*Tâche courte 1*.
Restituez à l'identique le passage du texte ci-dessous sur l'entretien du président Alpha Condé, en commençant par « Pour le président » et en poursuivant jusqu'à « des sombres pages. ».
────────────────────────────────────────
JEUNESSE À L’HEURE DES RÉPÈRES

C’est avec des images de Paul Pogba que l’interview a commencé. Ému, le président Alpha Condé s’est dit fier du champion du monde de football originaire de Macenta. La réussite qu’incarne le Guinéen évoluant avec l’équipe Française de football est de bon augure pour la jeunesse qui n’a pas vécu la joie que le syli national et le Hafia FC ont apportée à la Guinée et qui ont fait la gloire du sport national : « la jeunesse ne l’a pas connu et voir Pogba qui fait partie des éléments moteurs du succès français importe. On aurait voulu qu’il soit avec le syli », a confié le Pr Condé.

Pour le président Condé, la célébration du 60ème anniversaire de l’indépendance en cette année 2018, est une restitution historique du vécu de la Guinée sur les non-dits à l’endroit des nouvelles générations.

MACRON À L’ECOLE DE L’HISTOIRE GUINEENNE

D’emblée le Pr Alpha Condé a indiqué que : « nos liens avec la France n’ont pas été un long fleuve tranquille ». Si la Guinée va de l’avant, force est de reconnaître que la période postcoloniale n’a pas été évidente. Le Chef de l’État a laissé entendre que la France d’alors a empêché l’essor de la Guinée indépendante. Et de rappeler la longue histoire du pays dont des pages sombres tels que le camp Boiro ou Kindia en 1985 qu’il dit assumer. Il poursuit que : « Macron n’a que 39 ans, il ne connaît pas certains pans de notre histoire » selon le PRAC qui refuse que l’anniversaire du pays soit masqué par des sombres pages.

Ce qui le conduit à dire que les confrères de RFI et TV5 ne sont pas dans les réalités du pays et qu’ils se doivent de mettre aussi en avant la responsabilité des autorités Françaises des années 60. Pour lui, cette célébration est une occasion pour que la jeunesse guinéenne soit informée de l’histoire globale de son pays depuis 1958 sans une instrumentalisation par des médias occidentaux qu’il a d’ailleurs déplorés.

LE 28 SEPTEMBRE, SUJET QUI FÂCHE

Cette question sera à l’origine des divergences entre le Président Guinéen et les journalistes. Pour lui : « on ne doit pas polariser la Guinée au drame du 28 septembre » où il dit avoir pris toutes les dispositions. Le Président Condé réfute que l’affaire prenne du retard et met d’ailleurs en garde les nations qui insistent sur la tenue rapide du procès. Pour celui qui préside la Guinée depuis 2010, il n’y a pas péril en la demeure car tout est sous contrôle.
────────────────────────────────────────
*Tâche courte 2*.
Sélectionnez toutes les lignes des enregistrements ci-dessous qui contiennent le mot « last », en respectant la casse.

(Données sur la localisation de cibles visibles)
────────────────────────────────────────
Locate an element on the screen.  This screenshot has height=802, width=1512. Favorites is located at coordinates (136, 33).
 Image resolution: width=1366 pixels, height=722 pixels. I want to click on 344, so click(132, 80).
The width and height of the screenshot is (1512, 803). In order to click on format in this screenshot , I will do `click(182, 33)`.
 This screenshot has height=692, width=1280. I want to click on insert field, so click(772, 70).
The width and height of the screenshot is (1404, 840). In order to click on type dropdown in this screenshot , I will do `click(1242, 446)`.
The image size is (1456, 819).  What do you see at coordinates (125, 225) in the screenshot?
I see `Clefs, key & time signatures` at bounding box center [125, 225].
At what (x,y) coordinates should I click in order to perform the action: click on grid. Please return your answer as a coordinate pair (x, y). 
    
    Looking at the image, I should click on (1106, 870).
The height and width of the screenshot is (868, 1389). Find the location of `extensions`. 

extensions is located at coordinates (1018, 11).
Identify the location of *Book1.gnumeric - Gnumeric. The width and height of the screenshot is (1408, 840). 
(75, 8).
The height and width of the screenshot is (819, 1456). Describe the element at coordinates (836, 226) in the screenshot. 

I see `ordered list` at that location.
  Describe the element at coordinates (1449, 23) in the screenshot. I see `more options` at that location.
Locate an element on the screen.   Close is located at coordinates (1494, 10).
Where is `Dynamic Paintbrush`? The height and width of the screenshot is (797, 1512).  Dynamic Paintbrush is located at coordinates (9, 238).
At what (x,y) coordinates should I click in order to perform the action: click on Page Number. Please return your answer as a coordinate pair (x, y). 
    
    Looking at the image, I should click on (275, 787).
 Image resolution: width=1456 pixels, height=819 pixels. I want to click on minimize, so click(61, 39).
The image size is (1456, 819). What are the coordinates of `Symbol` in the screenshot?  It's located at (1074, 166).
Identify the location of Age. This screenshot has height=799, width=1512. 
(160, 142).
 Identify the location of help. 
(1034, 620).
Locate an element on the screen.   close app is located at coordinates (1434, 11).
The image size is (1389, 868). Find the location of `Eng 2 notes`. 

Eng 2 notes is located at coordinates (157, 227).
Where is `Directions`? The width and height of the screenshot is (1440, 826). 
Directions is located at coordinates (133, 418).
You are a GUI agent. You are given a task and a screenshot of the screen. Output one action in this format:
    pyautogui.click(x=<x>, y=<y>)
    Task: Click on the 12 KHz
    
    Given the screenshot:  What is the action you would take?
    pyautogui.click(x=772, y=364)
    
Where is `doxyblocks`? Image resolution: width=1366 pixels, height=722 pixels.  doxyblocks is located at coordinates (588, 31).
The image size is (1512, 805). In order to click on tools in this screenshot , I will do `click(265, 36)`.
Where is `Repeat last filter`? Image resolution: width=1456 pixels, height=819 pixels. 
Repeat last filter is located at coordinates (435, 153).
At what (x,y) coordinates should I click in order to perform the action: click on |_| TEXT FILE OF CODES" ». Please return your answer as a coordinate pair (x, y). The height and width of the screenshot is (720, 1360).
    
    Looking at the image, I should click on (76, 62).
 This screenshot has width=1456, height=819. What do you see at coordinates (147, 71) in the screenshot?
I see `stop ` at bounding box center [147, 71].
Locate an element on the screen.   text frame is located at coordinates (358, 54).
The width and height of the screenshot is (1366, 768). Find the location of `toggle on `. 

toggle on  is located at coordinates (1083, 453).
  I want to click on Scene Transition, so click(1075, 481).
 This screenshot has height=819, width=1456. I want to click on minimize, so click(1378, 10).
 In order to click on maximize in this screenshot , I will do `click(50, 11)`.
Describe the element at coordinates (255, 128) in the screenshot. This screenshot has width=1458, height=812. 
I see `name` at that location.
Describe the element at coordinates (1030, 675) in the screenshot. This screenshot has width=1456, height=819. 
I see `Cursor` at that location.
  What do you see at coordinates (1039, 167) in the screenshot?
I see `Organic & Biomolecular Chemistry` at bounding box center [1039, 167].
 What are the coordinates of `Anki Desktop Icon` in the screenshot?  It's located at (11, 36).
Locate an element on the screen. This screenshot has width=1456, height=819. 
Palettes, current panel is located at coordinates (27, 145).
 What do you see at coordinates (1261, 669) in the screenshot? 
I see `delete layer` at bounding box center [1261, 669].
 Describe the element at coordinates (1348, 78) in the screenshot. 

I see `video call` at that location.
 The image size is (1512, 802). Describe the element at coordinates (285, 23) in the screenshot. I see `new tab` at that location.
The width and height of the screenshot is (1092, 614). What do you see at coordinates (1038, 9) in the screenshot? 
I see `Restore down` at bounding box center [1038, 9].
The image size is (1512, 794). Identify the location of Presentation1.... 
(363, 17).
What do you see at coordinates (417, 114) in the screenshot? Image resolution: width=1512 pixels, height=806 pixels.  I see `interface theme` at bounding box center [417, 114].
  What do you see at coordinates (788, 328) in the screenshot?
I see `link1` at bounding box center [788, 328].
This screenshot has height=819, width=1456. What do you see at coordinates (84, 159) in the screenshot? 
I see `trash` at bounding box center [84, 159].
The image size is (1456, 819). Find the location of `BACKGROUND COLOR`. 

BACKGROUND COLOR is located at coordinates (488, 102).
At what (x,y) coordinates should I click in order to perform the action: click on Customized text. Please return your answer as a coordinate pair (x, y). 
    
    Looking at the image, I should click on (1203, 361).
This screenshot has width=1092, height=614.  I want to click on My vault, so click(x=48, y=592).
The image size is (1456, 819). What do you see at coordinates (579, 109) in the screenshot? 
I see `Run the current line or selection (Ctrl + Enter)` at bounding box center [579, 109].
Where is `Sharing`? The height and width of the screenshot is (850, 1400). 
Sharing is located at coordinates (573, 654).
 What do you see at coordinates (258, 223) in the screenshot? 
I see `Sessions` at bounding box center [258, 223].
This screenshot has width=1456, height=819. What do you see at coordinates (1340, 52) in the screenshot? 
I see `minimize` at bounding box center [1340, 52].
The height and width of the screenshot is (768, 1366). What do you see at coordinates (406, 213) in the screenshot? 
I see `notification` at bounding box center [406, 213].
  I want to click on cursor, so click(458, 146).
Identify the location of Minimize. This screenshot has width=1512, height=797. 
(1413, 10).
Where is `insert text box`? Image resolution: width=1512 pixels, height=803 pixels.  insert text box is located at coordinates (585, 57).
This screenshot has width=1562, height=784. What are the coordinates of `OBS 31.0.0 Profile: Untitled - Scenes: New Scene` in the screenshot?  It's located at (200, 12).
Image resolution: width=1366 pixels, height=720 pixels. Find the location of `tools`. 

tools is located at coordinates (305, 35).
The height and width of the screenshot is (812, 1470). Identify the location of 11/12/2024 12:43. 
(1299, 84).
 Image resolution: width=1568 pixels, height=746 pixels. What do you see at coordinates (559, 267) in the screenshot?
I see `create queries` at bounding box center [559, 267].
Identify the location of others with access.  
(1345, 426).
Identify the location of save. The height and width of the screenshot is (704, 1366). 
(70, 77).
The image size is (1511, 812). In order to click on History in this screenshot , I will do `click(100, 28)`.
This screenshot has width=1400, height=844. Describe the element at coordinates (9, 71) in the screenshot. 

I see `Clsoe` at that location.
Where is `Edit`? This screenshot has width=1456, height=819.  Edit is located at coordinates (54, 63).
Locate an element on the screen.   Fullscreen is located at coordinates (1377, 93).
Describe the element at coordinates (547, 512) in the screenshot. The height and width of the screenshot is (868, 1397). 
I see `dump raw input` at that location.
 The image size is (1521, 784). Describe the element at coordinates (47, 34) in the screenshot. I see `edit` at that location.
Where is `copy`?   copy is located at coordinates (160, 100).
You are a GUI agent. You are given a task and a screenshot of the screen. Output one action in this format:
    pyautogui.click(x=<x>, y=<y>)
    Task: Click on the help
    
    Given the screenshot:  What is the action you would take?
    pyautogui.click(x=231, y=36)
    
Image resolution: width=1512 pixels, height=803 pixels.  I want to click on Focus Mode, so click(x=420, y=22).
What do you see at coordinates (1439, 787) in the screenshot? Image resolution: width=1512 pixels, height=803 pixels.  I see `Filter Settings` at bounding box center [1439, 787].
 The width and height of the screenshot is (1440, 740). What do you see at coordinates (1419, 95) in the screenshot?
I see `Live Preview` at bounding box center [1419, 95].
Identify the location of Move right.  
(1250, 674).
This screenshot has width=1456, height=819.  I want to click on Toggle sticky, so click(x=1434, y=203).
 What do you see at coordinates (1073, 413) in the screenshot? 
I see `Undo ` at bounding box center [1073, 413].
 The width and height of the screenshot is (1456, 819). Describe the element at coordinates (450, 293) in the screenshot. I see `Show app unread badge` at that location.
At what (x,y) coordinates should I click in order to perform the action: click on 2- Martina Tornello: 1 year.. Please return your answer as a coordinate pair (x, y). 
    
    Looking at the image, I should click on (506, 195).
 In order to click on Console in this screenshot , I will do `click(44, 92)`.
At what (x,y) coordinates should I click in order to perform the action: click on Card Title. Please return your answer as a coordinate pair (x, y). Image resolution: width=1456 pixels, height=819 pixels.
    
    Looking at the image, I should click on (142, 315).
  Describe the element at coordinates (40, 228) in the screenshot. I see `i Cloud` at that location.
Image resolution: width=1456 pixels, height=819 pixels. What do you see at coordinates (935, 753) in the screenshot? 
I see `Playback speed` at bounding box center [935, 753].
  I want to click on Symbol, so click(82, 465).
────────────────────────────────────────
*Réponse correcte 1*.
Pour le président Condé, la célébration du 60ème anniversaire de l’indépendance en cette année 2018, est une restitution historique du vécu de la Guinée sur les non-dits à l’endroit des nouvelles générations.

MACRON À L’ECOLE DE L’HISTOIRE GUINEENNE

D’emblée le Pr Alpha Condé a indiqué que : « nos liens avec la France n’ont pas été un long fleuve tranquille ». Si la Guinée va de l’avant, force est de reconnaître que la période postcoloniale n’a pas été évidente. Le Chef de l’État a laissé entendre que la France d’alors a empêché l’essor de la Guinée indépendante. Et de rappeler la longue histoire du pays dont des pages sombres tels que le camp Boiro ou Kindia en 1985 qu’il dit assumer. Il poursuit que : « Macron n’a que 39 ans, il ne connaît pas certains pans de notre histoire » selon le PRAC qui refuse que l’anniversaire du pays soit masqué par des sombres pages.

*Réponse correcte 2*.
Where is `Repeat last filter`? Image resolution: width=1456 pixels, height=819 pixels. 
Repeat last filter is located at coordinates (435, 153).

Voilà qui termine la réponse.